## SOURCE MATERIAL:
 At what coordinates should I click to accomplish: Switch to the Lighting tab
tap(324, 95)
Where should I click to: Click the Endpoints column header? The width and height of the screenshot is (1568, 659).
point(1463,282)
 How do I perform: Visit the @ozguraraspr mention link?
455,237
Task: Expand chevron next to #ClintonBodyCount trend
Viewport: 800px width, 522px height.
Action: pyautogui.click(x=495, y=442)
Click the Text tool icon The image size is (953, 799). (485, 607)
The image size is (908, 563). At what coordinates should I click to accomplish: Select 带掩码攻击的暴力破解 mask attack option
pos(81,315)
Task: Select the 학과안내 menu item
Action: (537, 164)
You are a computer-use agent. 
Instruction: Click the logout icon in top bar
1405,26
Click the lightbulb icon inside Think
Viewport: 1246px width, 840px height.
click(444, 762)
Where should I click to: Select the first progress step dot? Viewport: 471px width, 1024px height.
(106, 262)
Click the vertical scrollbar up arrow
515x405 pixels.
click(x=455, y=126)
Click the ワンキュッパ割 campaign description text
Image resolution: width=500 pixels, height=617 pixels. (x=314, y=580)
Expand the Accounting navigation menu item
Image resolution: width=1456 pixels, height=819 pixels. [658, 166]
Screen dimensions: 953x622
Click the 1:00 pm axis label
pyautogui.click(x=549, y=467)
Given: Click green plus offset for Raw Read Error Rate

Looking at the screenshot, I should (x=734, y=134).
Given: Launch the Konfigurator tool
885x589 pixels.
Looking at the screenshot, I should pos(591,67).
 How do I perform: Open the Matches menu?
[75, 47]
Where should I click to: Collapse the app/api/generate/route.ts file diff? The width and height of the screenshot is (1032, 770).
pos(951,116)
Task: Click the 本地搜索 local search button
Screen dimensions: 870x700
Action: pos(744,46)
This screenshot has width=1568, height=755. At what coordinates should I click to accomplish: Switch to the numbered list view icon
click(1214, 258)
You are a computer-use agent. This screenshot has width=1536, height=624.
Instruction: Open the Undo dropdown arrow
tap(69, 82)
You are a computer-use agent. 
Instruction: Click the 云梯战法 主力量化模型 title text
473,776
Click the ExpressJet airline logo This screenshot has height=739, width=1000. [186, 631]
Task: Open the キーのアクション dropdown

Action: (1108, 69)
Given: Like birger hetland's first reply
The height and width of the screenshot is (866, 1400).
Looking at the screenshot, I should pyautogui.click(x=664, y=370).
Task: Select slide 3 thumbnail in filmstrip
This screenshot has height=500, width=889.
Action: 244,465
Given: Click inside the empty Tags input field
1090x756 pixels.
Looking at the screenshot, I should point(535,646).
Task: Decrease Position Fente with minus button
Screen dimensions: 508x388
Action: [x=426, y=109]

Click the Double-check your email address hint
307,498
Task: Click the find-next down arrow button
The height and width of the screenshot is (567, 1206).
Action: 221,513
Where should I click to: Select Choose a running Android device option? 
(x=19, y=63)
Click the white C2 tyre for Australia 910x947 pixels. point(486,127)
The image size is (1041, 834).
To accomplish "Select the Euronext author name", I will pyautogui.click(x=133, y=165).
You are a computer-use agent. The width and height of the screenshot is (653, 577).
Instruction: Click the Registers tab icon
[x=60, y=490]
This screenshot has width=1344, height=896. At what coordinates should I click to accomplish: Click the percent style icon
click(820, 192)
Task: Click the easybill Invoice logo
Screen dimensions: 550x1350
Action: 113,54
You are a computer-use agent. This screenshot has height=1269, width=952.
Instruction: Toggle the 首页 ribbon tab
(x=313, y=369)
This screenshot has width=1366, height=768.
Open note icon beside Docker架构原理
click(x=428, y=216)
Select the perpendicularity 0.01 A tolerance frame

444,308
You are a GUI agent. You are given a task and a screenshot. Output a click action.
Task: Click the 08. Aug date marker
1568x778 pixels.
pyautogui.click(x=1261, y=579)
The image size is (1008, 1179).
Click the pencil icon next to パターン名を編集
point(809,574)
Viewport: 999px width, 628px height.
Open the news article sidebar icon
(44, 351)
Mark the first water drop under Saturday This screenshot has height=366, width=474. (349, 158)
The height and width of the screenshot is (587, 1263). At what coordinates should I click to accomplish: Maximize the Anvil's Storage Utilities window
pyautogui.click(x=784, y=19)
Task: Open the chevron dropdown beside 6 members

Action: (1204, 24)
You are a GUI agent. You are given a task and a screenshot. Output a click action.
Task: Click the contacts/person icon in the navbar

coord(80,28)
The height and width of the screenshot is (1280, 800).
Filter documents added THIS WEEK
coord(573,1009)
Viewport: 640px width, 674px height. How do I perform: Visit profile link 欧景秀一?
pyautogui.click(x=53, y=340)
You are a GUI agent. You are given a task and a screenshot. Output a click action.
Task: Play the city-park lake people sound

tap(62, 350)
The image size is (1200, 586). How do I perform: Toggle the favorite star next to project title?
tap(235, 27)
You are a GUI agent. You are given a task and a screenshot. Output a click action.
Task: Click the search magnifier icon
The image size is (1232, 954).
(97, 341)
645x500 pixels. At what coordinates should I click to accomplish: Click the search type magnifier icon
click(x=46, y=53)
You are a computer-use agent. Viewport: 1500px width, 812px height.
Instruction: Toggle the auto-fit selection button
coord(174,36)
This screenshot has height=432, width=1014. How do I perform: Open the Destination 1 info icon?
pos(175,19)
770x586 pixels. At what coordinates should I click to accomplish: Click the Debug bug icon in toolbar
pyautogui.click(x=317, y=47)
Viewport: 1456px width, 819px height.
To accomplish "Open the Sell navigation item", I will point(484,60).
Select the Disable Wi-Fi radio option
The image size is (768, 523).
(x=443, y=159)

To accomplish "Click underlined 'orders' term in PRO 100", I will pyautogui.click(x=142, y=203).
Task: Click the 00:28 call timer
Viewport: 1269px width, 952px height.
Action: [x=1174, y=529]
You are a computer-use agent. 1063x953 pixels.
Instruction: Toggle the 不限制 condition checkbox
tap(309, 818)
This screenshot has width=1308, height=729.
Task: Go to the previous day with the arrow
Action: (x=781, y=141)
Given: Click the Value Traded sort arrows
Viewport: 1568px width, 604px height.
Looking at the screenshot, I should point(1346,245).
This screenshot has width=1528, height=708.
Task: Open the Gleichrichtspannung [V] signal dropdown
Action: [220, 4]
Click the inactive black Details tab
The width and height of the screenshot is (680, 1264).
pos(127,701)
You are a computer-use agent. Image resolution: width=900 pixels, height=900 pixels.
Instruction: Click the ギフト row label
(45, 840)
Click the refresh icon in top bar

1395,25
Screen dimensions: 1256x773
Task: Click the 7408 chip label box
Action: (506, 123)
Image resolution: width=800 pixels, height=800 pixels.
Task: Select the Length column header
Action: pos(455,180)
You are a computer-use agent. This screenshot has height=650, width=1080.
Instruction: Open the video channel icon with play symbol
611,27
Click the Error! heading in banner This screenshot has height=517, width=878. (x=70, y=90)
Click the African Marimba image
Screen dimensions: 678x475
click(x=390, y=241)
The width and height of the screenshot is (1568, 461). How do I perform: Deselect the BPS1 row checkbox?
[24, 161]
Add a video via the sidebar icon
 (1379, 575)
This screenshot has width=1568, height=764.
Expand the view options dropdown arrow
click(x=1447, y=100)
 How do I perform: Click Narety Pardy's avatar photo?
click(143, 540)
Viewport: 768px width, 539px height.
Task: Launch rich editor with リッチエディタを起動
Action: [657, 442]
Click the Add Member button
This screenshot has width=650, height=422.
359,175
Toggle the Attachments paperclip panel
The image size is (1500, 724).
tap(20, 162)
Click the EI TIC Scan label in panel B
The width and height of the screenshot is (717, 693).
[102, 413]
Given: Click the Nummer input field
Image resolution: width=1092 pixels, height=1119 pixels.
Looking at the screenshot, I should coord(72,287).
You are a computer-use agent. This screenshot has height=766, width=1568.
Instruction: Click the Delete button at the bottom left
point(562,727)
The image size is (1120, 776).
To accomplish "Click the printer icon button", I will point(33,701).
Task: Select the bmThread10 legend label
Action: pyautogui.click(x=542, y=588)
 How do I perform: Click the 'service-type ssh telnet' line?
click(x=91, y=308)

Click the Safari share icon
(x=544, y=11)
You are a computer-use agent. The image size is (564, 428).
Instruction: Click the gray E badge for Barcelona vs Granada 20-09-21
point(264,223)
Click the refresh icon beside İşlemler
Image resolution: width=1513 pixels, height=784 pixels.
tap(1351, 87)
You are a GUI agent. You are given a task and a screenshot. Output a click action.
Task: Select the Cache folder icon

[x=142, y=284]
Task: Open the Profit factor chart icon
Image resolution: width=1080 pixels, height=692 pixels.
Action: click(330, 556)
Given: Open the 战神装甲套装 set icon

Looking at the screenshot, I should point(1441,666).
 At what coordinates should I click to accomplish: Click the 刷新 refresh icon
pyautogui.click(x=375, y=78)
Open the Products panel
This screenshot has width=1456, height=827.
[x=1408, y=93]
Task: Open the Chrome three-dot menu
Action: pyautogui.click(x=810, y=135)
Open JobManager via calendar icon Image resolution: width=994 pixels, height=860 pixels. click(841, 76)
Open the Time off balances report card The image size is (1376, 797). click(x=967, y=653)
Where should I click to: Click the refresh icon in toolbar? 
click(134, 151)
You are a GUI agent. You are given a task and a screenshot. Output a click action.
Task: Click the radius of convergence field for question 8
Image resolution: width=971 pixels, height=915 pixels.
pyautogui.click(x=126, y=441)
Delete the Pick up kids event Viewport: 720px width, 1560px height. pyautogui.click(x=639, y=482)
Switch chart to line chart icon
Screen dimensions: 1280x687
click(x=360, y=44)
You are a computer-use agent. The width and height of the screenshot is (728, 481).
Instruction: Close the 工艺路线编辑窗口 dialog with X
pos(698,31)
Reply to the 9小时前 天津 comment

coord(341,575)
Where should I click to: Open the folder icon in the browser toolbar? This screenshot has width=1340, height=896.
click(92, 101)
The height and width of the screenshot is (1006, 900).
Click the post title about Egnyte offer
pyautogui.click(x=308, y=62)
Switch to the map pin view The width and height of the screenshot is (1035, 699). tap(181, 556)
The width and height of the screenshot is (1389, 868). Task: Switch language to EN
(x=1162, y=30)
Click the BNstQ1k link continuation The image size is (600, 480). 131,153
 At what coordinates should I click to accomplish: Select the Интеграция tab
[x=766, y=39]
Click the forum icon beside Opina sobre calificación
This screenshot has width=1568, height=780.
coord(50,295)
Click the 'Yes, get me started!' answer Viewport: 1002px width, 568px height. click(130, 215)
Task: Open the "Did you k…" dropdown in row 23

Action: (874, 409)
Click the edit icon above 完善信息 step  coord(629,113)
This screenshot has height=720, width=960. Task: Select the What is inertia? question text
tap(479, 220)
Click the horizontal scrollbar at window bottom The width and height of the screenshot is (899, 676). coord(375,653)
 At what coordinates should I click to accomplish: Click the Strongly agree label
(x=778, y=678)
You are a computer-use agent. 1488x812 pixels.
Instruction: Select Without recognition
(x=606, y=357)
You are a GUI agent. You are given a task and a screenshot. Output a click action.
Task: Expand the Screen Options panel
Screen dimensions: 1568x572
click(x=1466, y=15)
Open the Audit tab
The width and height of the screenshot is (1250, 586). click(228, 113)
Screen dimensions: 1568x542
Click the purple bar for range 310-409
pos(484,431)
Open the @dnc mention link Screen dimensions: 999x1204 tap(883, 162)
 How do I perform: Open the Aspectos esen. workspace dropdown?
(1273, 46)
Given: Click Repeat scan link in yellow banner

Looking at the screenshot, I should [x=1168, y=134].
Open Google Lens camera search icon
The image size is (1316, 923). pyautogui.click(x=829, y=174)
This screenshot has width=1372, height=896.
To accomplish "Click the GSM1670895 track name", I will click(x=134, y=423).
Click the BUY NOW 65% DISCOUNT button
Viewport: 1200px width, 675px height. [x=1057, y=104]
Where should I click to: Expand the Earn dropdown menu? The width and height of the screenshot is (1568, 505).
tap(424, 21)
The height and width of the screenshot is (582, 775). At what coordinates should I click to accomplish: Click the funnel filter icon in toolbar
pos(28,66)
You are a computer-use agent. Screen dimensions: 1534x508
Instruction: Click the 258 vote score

## TASK TO CARRY OUT:
Within the material above, extract exactly the lines that start at the line containing "At what coordinates should I click to accomplish: Click the 刷新" and stop after the line containing "The height and width of the screenshot is (1006, 900).", and only those.

## ANSWER TO THE EXERCISE:
 At what coordinates should I click to accomplish: Click the 刷新 refresh icon
pyautogui.click(x=375, y=78)
Open the Products panel
This screenshot has width=1456, height=827.
[x=1408, y=93]
Task: Open the Chrome three-dot menu
Action: pyautogui.click(x=810, y=135)
Open JobManager via calendar icon Image resolution: width=994 pixels, height=860 pixels. click(841, 76)
Open the Time off balances report card The image size is (1376, 797). click(x=967, y=653)
Where should I click to: Click the refresh icon in toolbar? 
click(134, 151)
You are a GUI agent. You are given a task and a screenshot. Output a click action.
Task: Click the radius of convergence field for question 8
Image resolution: width=971 pixels, height=915 pixels.
pyautogui.click(x=126, y=441)
Delete the Pick up kids event Viewport: 720px width, 1560px height. pyautogui.click(x=639, y=482)
Switch chart to line chart icon
Screen dimensions: 1280x687
click(x=360, y=44)
You are a computer-use agent. The width and height of the screenshot is (728, 481).
Instruction: Close the 工艺路线编辑窗口 dialog with X
pos(698,31)
Reply to the 9小时前 天津 comment

coord(341,575)
Where should I click to: Open the folder icon in the browser toolbar? This screenshot has width=1340, height=896.
click(92, 101)
The height and width of the screenshot is (1006, 900).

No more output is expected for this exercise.